====== Listed entries

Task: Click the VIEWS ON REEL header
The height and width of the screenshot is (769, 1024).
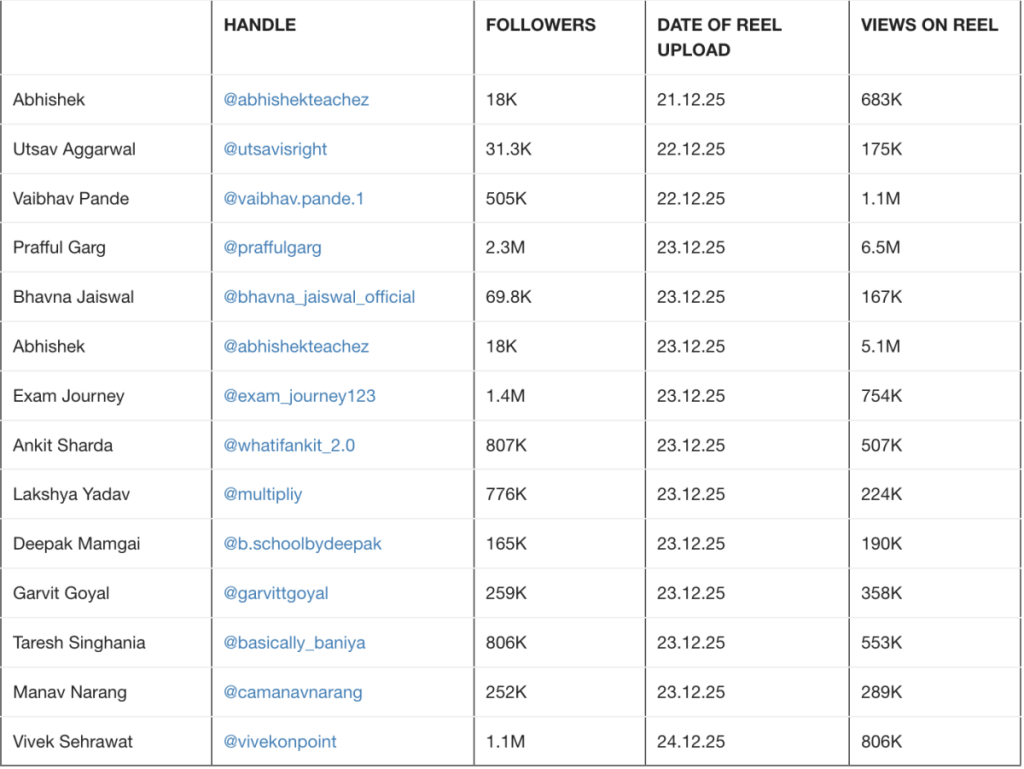Action: pos(929,25)
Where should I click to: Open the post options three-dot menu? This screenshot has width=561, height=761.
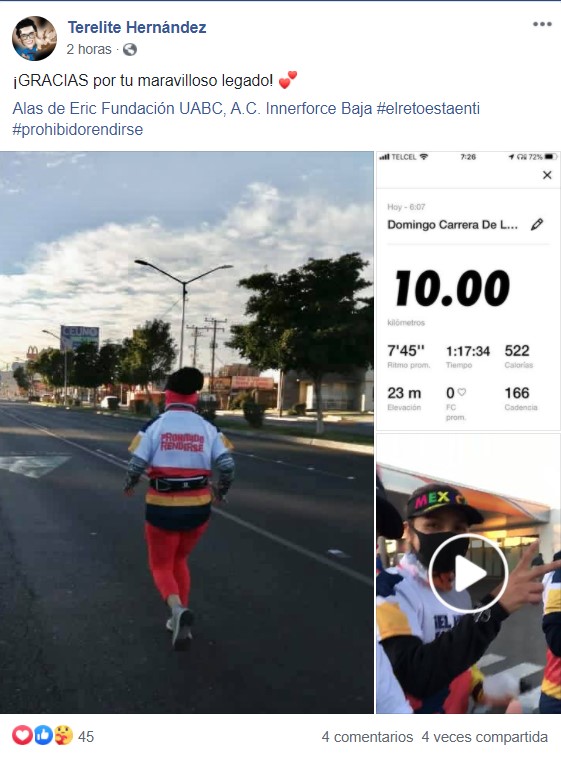point(542,24)
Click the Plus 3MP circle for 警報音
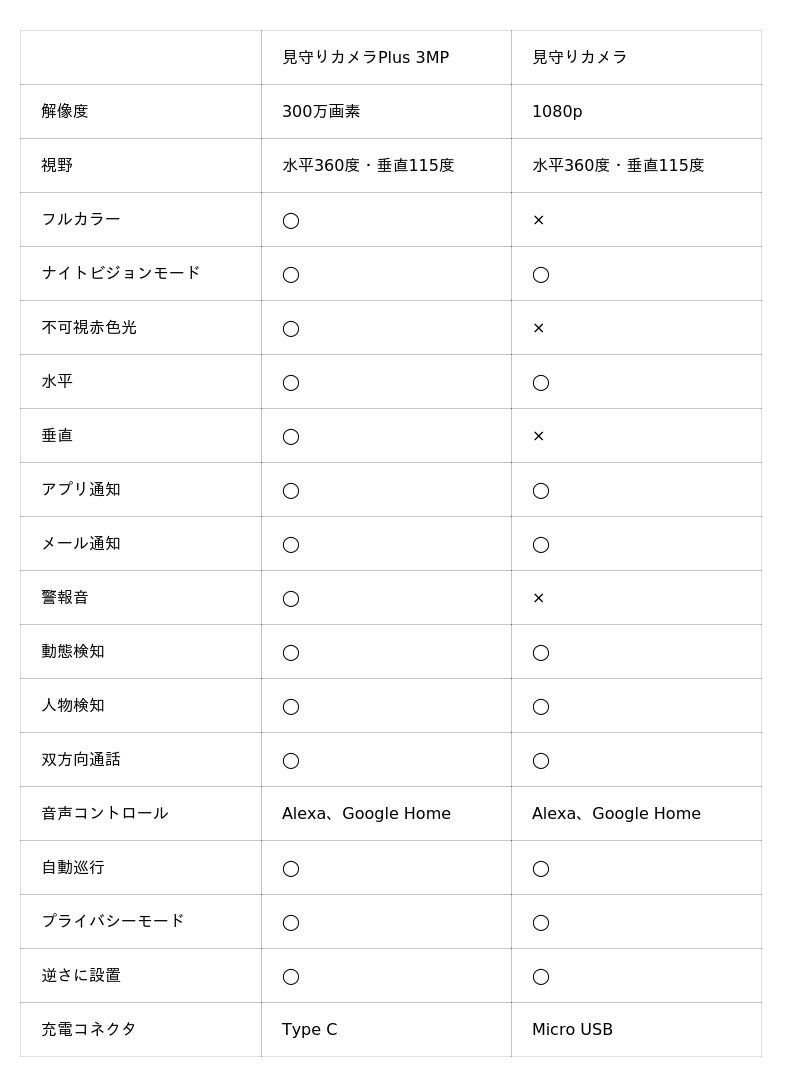The image size is (800, 1087). (x=291, y=598)
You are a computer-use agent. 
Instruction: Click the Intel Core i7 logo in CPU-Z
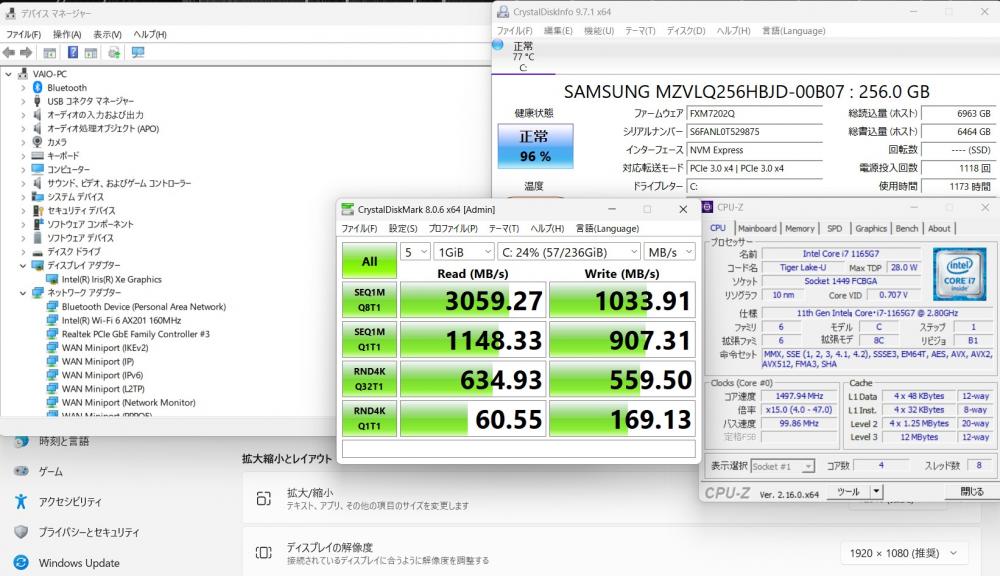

============

List each line in the entries above that contains the string "height".

Reply:
The height and width of the screenshot is (769, 1024).
Where should I click to: Open the post options three-dot menu? This screenshot has width=561, height=761.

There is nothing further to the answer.